◆ **What the exercise asks**
Given these entries, repeat exactly the lines starting with the one that has "Click sender's contact icon in 14:51 email" and going on through the one that has "This screenshot has height=279, width=341.", both included, but none of the pictures.

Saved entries
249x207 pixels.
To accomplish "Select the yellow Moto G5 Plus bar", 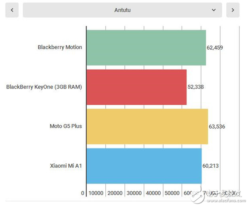I will tap(147, 126).
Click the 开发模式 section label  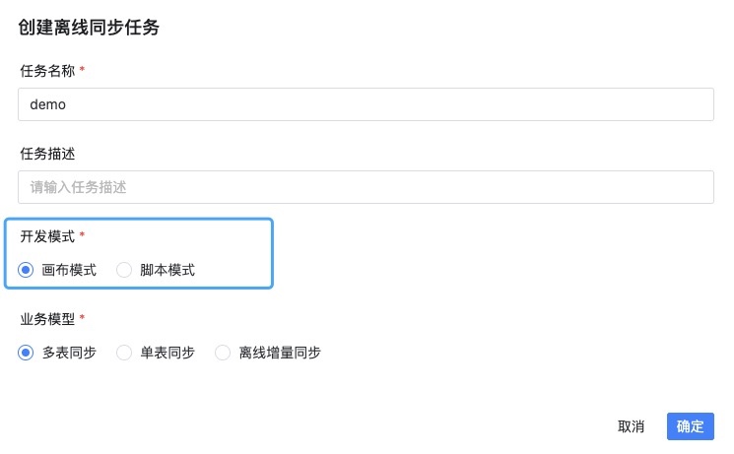47,236
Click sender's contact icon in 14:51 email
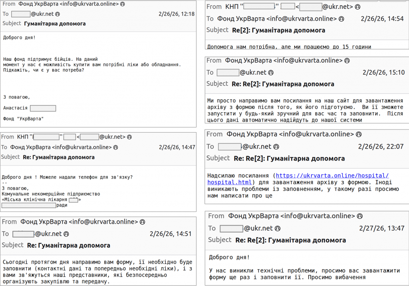 [x=143, y=222]
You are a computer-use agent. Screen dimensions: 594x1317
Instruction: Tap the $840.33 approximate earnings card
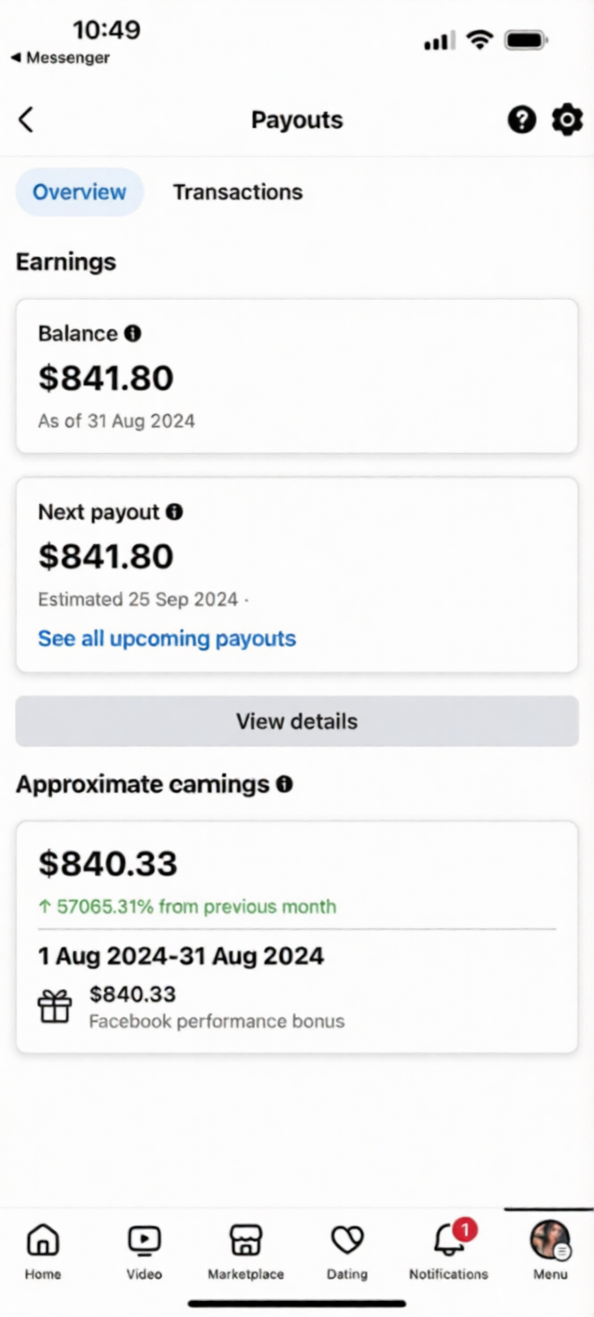[297, 937]
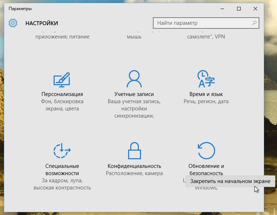Click the Персонализация text label
277x215 pixels.
click(x=62, y=94)
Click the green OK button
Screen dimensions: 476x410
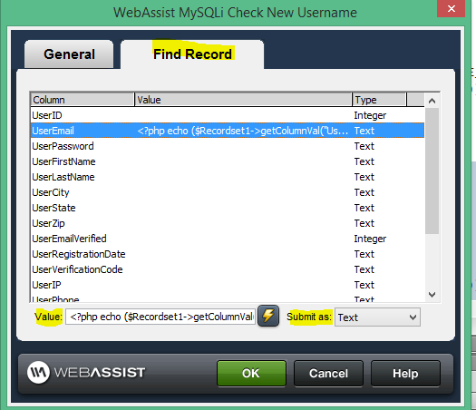pyautogui.click(x=251, y=373)
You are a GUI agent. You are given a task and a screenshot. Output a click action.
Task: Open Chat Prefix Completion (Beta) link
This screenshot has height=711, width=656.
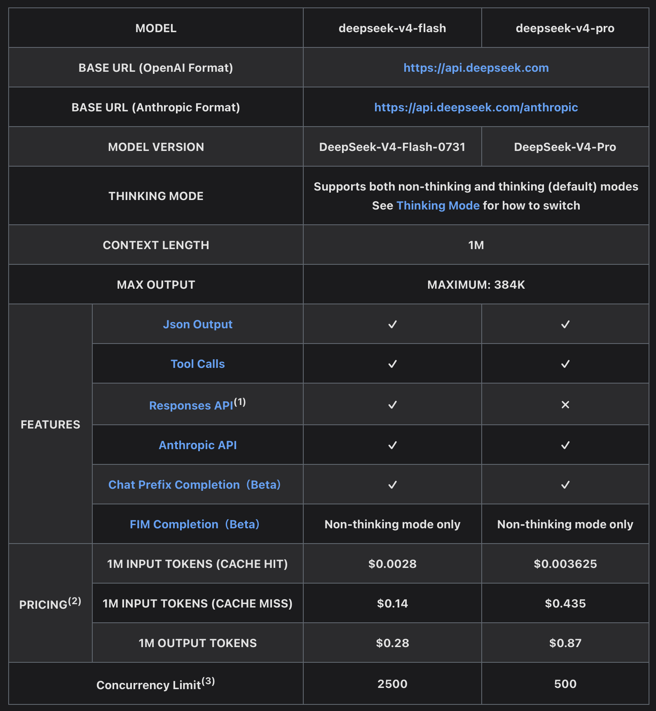[194, 485]
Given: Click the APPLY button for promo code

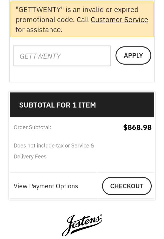Looking at the screenshot, I should click(133, 56).
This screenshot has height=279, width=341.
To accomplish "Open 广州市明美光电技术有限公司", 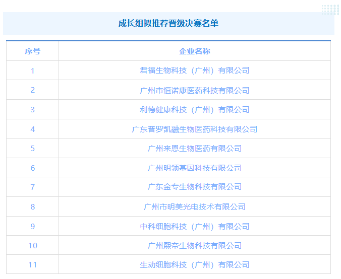I will coord(194,206).
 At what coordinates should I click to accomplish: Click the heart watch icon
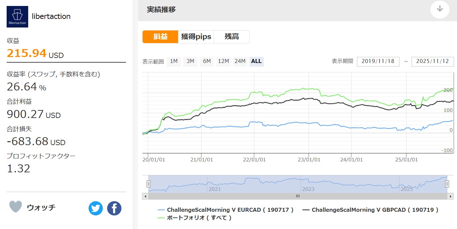[x=16, y=207]
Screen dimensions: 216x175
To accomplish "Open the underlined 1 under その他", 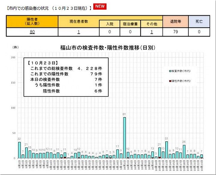I will 152,32.
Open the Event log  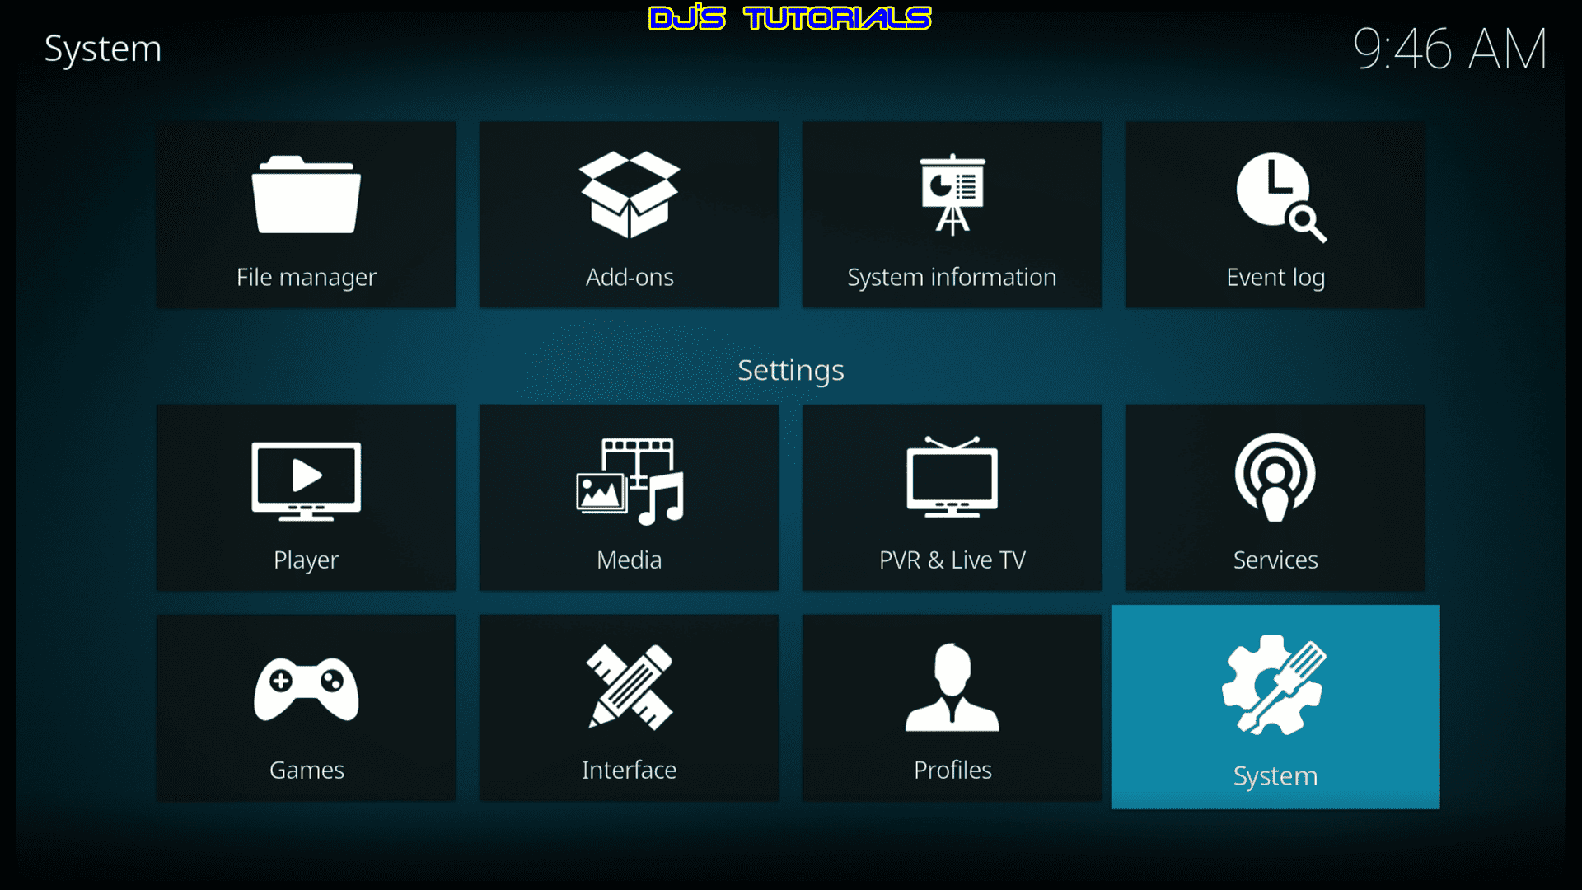(x=1275, y=213)
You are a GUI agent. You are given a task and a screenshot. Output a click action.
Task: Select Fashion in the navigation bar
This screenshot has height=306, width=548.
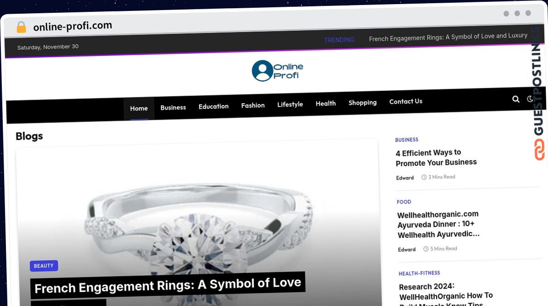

◆ **Solved problem**
Click sender's contact icon in 14:51 email
 [x=143, y=222]
You are a computer-use agent. Screen dimensions: 594x1317
Instruction: Tap the $840.33 approximate earnings card
[297, 937]
Click the Персонализация text label
277x215 pixels.
click(x=62, y=94)
Click the green OK button
Screen dimensions: 476x410
pyautogui.click(x=251, y=373)
You are a GUI agent. You are given a task and a screenshot. Output a click action.
Task: Open Chat Prefix Completion (Beta) link
This screenshot has height=711, width=656.
[194, 485]
Given: Click the APPLY button for promo code

Looking at the screenshot, I should click(133, 56).
This screenshot has height=279, width=341.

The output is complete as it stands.